#### [Activity]
Somewhere below are a line with "Where should I click to: Click the High" and a later line with "Given: Switch patients results to chart view". Output exactly those lines and all lines between them.

-------- Task inputs --------

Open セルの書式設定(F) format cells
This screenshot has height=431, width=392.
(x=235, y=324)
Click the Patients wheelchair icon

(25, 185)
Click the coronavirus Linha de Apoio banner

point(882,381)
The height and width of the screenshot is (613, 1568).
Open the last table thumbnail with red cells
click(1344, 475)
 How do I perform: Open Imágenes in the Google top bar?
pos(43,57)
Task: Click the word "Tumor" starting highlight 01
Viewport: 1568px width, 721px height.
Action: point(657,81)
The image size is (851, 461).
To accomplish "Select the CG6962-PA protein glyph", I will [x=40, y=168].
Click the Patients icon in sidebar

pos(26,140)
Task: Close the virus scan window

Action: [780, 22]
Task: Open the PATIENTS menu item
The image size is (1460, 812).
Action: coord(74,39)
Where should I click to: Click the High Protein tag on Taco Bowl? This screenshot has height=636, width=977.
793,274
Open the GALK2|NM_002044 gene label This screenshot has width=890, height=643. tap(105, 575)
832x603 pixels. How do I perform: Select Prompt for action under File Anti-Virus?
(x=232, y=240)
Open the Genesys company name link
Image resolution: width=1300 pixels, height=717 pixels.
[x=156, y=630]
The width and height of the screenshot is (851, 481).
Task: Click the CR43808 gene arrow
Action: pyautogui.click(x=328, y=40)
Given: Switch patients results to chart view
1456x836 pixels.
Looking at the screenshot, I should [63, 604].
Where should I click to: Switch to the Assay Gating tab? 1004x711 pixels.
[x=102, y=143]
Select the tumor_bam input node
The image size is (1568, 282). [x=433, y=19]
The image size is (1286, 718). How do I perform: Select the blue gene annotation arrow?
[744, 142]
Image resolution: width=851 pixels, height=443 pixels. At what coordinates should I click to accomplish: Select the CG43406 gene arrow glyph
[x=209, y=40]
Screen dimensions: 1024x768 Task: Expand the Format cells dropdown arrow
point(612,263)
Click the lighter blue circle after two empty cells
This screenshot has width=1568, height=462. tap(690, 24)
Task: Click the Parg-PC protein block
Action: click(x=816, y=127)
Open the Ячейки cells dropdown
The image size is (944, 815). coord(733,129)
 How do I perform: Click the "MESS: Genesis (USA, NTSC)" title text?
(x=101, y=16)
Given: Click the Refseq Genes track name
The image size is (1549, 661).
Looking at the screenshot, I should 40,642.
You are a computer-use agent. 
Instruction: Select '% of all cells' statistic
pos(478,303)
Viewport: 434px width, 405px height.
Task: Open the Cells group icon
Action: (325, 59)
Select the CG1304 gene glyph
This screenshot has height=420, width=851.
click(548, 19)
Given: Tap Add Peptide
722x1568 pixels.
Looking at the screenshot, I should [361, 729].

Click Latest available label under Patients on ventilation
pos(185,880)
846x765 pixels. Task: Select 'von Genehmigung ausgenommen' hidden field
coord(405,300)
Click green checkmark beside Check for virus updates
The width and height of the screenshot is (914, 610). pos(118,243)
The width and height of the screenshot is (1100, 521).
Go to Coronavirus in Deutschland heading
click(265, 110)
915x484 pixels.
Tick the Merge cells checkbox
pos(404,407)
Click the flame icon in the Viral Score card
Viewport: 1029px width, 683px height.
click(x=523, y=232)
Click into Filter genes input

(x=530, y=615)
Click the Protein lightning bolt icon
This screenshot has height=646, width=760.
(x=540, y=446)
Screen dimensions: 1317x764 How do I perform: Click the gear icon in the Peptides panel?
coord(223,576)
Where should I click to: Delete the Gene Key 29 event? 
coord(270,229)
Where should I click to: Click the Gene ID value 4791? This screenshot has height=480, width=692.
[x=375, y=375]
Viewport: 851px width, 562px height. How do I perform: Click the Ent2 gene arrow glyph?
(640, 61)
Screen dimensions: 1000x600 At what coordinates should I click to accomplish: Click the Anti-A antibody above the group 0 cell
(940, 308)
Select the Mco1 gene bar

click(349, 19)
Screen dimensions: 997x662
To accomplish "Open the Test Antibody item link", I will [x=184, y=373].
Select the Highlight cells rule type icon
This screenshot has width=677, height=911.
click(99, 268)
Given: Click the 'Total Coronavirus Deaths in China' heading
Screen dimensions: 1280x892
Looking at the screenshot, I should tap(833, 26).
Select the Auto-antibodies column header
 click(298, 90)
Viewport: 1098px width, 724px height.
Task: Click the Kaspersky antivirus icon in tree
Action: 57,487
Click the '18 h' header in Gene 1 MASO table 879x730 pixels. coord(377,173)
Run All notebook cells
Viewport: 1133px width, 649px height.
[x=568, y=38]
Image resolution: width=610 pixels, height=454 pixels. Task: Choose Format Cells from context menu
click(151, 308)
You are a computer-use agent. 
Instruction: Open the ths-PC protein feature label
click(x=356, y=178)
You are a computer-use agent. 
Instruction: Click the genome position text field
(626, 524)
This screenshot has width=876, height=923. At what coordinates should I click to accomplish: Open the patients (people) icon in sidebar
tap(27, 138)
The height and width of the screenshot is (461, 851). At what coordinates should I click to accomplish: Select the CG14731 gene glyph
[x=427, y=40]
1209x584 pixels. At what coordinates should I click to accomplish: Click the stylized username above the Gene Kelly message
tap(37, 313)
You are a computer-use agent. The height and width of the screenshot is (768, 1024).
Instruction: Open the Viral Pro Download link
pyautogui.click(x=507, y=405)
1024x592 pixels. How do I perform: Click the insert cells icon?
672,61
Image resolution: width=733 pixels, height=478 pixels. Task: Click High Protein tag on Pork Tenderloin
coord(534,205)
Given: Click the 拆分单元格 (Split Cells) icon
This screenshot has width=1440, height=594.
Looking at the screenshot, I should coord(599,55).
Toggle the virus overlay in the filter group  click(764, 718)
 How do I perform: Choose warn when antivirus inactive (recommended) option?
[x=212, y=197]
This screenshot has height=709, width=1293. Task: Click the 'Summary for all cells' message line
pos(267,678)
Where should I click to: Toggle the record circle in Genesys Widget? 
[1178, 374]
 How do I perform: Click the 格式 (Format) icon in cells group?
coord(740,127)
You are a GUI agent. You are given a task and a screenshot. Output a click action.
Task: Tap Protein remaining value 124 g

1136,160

--------

#### [Solution for this exercise]
Where should I click to: Click the High Protein tag on Taco Bowl? This screenshot has height=636, width=977.
793,274
Open the GALK2|NM_002044 gene label This screenshot has width=890, height=643. tap(105, 575)
832x603 pixels. How do I perform: Select Prompt for action under File Anti-Virus?
(x=232, y=240)
Open the Genesys company name link
Image resolution: width=1300 pixels, height=717 pixels.
[x=156, y=630]
The width and height of the screenshot is (851, 481).
Task: Click the CR43808 gene arrow
Action: pyautogui.click(x=328, y=40)
Given: Switch patients results to chart view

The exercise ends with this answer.